Security

Los documentos legales por ahora solo están disponibles en inglés. Las versiones traducidas se publicarán después de la revisión legal.

Last updated: 2026-04-27. This page summarizes how Kompas protects your data on the desktop application, the Kompas Pro cloud service, and the public landing site.

1. Local-first desktop. Your sessions, notes, and graph are stored on your device. Provider credentials and other secrets are encrypted at rest using a key bound to your installation. Outgoing network calls are limited to the LLM, transcription, or sync providers you explicitly configure.

2. Pro cloud. Connections between the desktop application and Kompas Cloud use TLS 1.2 or higher. Hosted graphs are encrypted at rest. Access to production systems is restricted, audited, and protected with multi-factor authentication. Payment information is handled by Stripe; Kompas does not store full card numbers.

3. Public landing site. The site is static, served through Cloudflare Pages with a strict Content Security Policy and HTTPS-only delivery. We set restrictive headers for framing, referrer, permissions, and content types, and we do not run third-party tracking scripts on the marketing pages.

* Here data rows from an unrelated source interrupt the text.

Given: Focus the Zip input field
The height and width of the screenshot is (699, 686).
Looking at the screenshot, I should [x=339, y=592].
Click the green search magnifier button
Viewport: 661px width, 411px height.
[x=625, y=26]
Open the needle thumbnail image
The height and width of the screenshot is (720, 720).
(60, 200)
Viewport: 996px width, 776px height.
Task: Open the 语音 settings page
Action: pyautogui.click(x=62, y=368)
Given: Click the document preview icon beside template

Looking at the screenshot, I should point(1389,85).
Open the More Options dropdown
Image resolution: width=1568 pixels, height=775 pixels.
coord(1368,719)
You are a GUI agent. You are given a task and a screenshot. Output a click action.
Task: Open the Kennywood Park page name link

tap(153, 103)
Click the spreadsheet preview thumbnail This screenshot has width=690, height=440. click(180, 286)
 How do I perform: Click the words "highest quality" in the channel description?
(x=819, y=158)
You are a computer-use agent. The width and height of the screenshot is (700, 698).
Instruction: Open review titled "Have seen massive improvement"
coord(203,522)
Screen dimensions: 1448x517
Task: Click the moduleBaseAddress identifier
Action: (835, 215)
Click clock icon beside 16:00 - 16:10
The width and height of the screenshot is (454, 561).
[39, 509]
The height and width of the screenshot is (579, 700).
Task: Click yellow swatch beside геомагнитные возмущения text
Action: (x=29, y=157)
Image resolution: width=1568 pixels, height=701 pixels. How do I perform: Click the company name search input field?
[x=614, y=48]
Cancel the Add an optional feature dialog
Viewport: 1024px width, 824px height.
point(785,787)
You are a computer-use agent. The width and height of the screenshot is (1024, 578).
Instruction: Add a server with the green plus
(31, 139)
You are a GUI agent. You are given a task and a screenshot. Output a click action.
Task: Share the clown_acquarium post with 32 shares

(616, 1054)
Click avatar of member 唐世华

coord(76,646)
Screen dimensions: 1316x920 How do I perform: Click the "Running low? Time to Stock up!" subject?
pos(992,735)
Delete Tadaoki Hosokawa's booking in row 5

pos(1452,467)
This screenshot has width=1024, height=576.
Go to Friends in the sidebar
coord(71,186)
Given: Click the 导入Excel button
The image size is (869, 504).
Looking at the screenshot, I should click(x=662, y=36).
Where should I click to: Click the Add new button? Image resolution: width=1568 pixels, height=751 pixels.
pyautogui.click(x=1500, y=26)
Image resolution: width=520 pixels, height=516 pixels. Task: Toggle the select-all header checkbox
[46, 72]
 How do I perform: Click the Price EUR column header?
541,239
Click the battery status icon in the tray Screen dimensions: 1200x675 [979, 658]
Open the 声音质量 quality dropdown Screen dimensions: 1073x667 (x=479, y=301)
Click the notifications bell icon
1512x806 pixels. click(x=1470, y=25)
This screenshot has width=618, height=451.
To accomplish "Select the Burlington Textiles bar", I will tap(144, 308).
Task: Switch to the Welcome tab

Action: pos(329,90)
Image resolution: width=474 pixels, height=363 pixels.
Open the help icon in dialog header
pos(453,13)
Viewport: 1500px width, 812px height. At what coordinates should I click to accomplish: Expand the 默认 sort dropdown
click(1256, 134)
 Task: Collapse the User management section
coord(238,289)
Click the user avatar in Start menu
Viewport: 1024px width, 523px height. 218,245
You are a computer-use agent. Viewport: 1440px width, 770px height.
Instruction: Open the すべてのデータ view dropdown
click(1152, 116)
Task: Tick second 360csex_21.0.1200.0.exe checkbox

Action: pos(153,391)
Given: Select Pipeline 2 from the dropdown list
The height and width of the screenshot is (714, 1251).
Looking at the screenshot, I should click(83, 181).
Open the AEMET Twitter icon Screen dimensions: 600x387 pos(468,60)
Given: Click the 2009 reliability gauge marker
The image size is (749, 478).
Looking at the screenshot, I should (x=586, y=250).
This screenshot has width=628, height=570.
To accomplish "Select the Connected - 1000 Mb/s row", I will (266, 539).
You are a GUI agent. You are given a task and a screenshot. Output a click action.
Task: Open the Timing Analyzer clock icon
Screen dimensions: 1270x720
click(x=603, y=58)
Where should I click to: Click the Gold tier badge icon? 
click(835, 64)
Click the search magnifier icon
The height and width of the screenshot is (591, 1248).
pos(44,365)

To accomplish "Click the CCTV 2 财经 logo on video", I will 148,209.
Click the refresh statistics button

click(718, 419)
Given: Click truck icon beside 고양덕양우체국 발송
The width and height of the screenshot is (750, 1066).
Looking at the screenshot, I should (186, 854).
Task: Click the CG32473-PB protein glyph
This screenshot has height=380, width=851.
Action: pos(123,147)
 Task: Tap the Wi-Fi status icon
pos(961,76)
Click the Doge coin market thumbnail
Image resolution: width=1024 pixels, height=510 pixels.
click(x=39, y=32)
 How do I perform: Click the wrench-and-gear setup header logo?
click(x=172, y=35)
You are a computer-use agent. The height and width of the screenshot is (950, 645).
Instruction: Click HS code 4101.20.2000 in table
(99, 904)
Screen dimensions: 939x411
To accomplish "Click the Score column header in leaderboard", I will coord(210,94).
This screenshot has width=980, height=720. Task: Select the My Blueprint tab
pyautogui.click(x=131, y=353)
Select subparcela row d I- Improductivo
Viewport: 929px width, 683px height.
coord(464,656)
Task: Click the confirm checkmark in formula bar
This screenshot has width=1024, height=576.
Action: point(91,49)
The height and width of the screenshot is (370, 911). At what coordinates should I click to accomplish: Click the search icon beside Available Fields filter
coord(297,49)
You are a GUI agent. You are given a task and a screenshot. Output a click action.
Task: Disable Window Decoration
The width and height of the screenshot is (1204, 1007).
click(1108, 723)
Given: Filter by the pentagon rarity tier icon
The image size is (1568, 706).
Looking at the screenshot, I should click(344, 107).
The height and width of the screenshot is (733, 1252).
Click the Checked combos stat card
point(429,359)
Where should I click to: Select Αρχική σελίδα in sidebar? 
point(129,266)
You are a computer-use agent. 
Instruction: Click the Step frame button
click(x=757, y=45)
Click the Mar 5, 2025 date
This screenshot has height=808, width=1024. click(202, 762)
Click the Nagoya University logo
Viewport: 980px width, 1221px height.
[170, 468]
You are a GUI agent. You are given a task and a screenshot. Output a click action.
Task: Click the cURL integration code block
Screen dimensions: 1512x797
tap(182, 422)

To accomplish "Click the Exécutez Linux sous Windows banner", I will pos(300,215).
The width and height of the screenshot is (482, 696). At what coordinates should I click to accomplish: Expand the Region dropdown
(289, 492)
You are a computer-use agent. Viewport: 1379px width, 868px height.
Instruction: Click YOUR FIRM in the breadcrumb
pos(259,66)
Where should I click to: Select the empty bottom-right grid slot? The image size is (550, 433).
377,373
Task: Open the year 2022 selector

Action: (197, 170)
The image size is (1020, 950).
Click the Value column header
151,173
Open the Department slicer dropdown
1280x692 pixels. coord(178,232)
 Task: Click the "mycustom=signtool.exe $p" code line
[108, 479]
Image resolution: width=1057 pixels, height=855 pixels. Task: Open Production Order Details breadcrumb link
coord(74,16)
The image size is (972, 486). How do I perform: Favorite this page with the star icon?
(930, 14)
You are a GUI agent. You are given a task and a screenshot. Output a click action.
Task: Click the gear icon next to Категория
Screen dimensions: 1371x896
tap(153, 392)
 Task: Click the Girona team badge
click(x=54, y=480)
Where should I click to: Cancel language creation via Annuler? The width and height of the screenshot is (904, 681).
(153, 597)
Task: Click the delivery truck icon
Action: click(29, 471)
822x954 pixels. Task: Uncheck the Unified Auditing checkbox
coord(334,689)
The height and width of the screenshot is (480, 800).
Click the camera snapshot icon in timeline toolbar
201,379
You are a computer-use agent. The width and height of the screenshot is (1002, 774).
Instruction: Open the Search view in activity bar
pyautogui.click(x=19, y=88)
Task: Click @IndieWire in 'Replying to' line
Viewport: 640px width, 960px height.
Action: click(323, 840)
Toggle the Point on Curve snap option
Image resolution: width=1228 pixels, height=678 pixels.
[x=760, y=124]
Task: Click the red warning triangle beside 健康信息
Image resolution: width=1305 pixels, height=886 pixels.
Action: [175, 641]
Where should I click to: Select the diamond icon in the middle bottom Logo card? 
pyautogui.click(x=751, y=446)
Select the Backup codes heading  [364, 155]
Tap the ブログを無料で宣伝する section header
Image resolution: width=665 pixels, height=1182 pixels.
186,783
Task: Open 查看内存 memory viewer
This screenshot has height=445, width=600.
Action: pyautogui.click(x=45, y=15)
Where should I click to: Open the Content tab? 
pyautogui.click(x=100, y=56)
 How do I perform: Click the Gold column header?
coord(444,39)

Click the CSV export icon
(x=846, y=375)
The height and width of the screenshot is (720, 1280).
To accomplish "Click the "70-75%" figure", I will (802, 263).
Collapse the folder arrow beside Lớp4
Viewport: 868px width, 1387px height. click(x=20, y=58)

4. Open source and disclosure. The desktop application is open source under the MIT license; cloud-only components remain in private repositories. We follow a coordinated-disclosure approach: please report security issues through the channel listed on the contact page, and avoid public disclosure until we have had a reasonable opportunity to investigate and remediate.

5. Updates. Desktop updates are delivered through the app update channel and are documented in our internal change history. Critical security patches are prioritized and announced when relevant.